I still regret it today – even after 15 years. I had my heart set on a new digital camera. A Sony. And I was in Hong Kong’s tech district where there were bargains to be had. I’d found the exact model I wanted and negotiated a good deal.
Then another salesman stepped in. He showed me a lot of technical stuff trying to convince me the camera he wanted to sell me was better than the one I wanted. He used a few sales techniques like making statements I couldn’t really disagree with to lead me towards the decision he wanted me to make. He could see I knew a little bit about the technology but not enough to challenge his ‘knowledge’. A little knowledge can be a dangerous thing as a buyer! He took me to a place in my mind where I either followed his logic and bought his suggestion or I demonstrated to him my total stupidity and bought what I wanted. So of course I bought his suggestion.
And I regret it even now. I didn’t have the camera I wanted. I felt I’d been sold to. I felt I’d been pressured into buying something I didn’t want but I was also too ashamed of myself to admit it. Now I may be doing the salesman a huge dis-service. He might have been right about all the technical stuff and I might have had the better camera after all. But it didn’t feel like it. I might have used his technical speak to justify the purchase to others, but it didn’t work with me. I never went back to that store. Nor did I recommend it to anyone.
People buy on emotion
You see, for everything except day to day items, people buy for emotional reasons. They don’t buy because of features or even necessarily benefits, but because they have invested emotional capital in the decision. They use the features and benefits to justify the decision later. Ask any android phone user why he thinks people buy seemingly more expensive and lower spec Apple products. He wont be able to explain it rationally. People have emotional capital invested in their love of Apple tech. (Yes, I have an iPhone and an iPad – but Windows PC’s. sort that conundrum if you can).
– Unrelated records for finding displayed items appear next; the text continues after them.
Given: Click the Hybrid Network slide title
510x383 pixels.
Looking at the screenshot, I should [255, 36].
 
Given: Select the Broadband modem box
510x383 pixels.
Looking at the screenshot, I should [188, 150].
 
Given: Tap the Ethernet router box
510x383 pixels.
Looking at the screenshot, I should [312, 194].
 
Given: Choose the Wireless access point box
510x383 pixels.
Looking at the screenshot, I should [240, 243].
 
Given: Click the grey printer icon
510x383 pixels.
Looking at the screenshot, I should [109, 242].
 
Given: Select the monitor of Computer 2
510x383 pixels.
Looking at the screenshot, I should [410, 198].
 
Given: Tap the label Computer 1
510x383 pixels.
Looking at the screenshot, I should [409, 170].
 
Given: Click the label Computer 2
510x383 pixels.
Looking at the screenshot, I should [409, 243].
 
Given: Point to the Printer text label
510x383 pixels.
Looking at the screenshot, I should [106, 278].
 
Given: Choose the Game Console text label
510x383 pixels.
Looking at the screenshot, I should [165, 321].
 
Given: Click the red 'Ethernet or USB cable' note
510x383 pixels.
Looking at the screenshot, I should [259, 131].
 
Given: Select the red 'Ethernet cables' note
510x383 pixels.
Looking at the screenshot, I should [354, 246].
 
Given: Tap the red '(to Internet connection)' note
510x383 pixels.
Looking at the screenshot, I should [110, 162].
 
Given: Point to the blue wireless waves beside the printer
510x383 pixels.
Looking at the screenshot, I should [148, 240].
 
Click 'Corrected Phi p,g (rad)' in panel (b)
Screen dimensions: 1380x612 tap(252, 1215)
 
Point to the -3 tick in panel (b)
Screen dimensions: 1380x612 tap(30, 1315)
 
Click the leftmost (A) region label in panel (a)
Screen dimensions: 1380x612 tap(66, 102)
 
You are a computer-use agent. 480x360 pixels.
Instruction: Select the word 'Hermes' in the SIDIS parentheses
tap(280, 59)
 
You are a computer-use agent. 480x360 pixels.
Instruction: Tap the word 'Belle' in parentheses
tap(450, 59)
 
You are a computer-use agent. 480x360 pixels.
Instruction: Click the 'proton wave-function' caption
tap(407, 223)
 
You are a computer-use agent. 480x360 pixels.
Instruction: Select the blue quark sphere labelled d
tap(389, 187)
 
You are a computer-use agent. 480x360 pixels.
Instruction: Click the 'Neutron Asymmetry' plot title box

So if you want to avoid buyers’ remorse and get more recommendations, you need to connect with your client’s emotions. Find out why they are looking to buy something and help them achieve the emotion reasons. If they have a problem, help take away the pain. Whatever you do, don’t leave them feeling like Dilbert – trapped, blackmailed and left with no option. Find a way to give the client what they need whilst getting what you need. The ‘win-win’ situation. Not only is it ethical, but you get loads of recommendations, and we all want that in business.